## Exercise task
How many lines of the material below contain the string "Instruction"? Reply with the number alone.

Data entries:
* Begin *
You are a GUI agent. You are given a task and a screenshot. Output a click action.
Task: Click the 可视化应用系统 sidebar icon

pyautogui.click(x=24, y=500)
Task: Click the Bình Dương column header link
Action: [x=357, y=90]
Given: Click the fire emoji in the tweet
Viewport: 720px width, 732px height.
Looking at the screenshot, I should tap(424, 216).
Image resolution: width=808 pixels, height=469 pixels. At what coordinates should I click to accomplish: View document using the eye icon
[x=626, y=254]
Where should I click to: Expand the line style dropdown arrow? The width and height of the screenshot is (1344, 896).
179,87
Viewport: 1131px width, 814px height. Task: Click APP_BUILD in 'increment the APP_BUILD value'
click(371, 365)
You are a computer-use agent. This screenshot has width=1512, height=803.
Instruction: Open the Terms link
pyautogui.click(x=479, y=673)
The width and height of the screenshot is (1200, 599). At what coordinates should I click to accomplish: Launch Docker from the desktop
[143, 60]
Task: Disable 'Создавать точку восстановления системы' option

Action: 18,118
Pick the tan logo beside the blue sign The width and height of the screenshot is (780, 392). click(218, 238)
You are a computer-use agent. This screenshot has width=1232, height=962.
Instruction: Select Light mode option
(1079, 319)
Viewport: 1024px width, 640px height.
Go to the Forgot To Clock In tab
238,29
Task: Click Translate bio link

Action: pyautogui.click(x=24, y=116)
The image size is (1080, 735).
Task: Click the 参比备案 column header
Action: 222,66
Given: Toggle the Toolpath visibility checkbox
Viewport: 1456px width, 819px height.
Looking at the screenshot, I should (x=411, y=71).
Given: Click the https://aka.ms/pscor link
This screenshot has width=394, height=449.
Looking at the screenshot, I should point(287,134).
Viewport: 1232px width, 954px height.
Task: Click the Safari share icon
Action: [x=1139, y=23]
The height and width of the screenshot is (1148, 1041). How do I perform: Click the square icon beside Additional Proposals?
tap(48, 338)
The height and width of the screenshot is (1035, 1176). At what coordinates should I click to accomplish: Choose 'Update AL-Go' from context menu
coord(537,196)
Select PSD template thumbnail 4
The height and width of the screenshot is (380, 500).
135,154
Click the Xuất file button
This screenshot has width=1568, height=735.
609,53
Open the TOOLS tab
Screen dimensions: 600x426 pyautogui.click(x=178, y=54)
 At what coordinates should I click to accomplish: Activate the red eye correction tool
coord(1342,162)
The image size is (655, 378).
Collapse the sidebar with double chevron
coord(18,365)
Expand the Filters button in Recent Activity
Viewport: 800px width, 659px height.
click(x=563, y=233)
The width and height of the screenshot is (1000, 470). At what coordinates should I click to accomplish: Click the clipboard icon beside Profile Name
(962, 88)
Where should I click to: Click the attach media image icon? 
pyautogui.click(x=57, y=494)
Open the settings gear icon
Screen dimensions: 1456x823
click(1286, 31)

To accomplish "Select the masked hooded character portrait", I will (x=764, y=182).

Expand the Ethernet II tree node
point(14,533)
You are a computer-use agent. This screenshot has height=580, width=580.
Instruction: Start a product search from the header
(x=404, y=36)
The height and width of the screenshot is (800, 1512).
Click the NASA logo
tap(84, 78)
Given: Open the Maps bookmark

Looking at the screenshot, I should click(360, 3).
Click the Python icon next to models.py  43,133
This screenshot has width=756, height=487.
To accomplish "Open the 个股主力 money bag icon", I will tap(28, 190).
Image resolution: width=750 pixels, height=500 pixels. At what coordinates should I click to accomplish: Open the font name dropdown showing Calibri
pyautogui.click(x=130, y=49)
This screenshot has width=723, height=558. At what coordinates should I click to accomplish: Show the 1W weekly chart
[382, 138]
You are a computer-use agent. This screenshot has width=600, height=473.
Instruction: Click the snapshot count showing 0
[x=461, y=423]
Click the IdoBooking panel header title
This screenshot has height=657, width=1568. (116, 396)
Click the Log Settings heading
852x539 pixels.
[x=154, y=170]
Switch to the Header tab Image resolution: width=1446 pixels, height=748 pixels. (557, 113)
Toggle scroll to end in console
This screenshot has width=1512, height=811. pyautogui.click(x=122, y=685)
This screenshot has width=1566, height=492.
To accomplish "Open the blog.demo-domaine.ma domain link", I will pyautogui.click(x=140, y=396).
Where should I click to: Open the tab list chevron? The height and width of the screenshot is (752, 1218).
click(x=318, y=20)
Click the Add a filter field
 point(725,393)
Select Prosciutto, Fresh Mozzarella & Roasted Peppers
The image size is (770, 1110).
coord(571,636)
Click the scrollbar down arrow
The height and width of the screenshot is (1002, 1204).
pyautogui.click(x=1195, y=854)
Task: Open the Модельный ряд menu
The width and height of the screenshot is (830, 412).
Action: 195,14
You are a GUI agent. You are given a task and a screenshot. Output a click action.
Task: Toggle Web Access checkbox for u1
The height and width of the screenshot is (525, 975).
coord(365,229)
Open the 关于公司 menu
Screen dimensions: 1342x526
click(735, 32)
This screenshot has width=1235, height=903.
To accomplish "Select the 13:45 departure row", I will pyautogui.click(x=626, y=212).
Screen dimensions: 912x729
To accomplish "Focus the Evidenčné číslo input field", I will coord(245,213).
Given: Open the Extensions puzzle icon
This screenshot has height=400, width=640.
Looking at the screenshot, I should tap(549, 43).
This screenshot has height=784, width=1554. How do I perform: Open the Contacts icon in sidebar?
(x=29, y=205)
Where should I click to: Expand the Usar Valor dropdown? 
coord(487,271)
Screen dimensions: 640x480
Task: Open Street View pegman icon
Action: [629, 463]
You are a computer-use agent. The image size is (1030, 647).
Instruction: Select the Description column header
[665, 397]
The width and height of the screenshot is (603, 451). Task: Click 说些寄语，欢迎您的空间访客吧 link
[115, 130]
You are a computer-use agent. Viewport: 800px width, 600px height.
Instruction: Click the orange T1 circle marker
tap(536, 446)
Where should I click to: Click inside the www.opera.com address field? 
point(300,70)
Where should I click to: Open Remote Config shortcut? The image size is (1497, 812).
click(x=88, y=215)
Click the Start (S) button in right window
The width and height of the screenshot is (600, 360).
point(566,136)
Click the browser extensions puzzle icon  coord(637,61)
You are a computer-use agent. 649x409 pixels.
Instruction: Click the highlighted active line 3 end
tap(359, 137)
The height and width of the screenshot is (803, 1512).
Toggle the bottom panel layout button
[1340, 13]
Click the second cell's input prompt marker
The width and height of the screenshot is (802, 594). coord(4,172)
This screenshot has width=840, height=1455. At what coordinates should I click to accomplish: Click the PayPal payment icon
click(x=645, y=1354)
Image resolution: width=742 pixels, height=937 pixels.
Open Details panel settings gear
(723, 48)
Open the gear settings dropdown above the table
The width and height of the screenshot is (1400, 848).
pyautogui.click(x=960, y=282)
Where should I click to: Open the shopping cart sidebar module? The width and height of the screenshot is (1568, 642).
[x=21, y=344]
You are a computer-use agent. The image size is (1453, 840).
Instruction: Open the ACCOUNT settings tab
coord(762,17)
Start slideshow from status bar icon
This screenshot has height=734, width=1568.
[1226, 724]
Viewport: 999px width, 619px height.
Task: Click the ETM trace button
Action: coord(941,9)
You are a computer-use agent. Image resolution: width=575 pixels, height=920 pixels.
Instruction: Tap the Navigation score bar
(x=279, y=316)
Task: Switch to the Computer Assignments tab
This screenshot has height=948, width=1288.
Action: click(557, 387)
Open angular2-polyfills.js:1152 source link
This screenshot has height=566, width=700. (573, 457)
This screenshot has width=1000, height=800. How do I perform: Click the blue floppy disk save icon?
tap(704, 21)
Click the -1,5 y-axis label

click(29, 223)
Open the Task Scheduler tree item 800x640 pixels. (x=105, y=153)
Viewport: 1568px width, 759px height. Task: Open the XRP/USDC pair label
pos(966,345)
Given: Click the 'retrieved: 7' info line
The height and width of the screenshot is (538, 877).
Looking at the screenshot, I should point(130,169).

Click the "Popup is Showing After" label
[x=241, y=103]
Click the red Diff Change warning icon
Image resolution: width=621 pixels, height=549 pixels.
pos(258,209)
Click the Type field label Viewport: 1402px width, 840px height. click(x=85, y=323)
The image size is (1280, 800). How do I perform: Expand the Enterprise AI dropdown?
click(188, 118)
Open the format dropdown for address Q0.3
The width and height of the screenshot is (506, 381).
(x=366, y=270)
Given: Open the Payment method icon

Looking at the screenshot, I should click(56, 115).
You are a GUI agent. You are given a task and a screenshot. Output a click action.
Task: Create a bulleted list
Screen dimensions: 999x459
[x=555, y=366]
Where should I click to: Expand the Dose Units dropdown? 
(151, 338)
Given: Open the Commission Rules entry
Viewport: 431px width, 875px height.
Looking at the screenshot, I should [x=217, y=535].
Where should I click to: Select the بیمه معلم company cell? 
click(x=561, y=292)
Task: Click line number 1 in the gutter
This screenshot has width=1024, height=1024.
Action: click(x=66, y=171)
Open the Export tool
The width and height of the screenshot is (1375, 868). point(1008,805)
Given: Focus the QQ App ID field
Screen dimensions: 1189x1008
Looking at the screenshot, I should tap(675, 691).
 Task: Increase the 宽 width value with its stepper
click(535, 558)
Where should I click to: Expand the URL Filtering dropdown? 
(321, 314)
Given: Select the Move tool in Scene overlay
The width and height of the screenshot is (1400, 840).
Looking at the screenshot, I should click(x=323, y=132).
* End *
## Full answer
9